I finished the seat for the joined stool the other day. It had dried on its surface enough to be able to plane it smooth. First I created the thumbnail molding on its edges. Where I had made a rabbet all around the seat, I just used a plane to bevel the edges down until they hit the general shape I was after. I do the end grain first; and use a skewed approach. The plane should be nice & sharp.

after doing the two end grain sections; I then cut the long sides. once the molding was done, I gave the top of the seat a going-over. To do this, I shoved the seat against a board nailed to the end of the bench. This way, the teeth of the bench hook didn’t mar the finished molded edge.

Then I position the seat on the stool’s frame. This I usually do by eye & feel, as last resort I will use a ruler. If it looks all right, then it is all right. At this stage, the top of the frame and the bottom surface of the seat need to both be flat. Trimming the top of the frame needs some attention; in this case I did it back when I trimmed the stiles…

Then I depart from period methods, and use a handscrew to clamp the seat in place for boring. Alexander and I have often speculated and tested different methods for how they might have held the seat in place; at one point we nailed it down, then pulled one nail at a time, bored the hole & drove the peg. All speculation aside, the method I used yesterday is simple and efficient. I think when I get to this part of the text, I will just say we don’t know how this was done; and here’s a compromise method we use that is not too far out of whack.

I bore the holes so the pegs fix the seat to the stiles. Some stools have pegs driven into the rails instead. Both methods work. I sight the holes in line with the stiles, aiming to for the area between the joints – it turns out to be a small target. The bit is aligned to bore at an angle close to that of the end frame of the stool. This way the pegs are pinching the seat down. Sooner or later, someone picks a stool up by the seat; and if the pegs are just straight down into the stiles, then the seat can come off.
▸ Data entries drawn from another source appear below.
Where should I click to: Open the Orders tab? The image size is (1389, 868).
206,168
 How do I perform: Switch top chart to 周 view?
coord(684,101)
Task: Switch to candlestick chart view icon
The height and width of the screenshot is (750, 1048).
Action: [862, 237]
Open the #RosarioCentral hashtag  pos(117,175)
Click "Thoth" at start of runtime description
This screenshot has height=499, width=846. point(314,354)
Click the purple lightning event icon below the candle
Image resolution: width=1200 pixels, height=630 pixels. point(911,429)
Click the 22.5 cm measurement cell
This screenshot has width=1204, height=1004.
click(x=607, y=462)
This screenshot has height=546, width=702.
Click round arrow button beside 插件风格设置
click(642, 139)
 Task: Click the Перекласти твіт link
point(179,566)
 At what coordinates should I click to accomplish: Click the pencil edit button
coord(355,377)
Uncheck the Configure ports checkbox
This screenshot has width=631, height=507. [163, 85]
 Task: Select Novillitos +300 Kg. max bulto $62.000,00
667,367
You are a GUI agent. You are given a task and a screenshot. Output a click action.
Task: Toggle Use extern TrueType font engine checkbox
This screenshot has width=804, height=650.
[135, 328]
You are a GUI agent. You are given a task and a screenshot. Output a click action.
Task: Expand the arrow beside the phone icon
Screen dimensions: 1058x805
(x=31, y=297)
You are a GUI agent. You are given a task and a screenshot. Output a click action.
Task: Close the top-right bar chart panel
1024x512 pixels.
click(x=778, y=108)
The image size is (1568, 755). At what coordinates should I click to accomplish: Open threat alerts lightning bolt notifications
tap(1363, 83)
I bore one hole, peg it, and then bore the next. The pegs are square with essentially no taper to them. They must fit as tight as can be, without being so tight as to split the stile. You can drive one into a test hole, to check the size. I split them from dry oak blanks, that were riven & set aside to dry out. I keep a large supply of this peg/pin stock at all times. Any straight off-cut over 4″ gets busted out into these blanks. I split them with a knife, and then shave them with a 2″ wide framing chisel. I like the weight of this chisel for this task; most folks don’t like shaving them this way. for me it works well. The motion comes from the upper body, I even lift my right foot up, shift my weight up and bring it down to drive the chisel. It takes some practice, but I find it works well. The first hundred or so feel clunky. then it levels off.


Then hammer them in. As I said, I do them one by one. Hold it firmly while hammering; any errant blow can split the peg apart. Turn off the music & listen to the sound it makes, when the sound deadens, the peg is home. I trim it a half-inch or more above the seat then hit it again sometimes.

The peg needs to fill the entire hole, there should be no cusp beyond the faces of the peg. This one fits well.

I had no deadline with this stool, so I left the pegs still proud of the seat, and will come back in a day or two & hit them one more time. then a trim with a backsaw & chisel to pare them flush with the seat. Maybe then one or two more passes on the seat itself with a sharp plane, set to take a light shaving.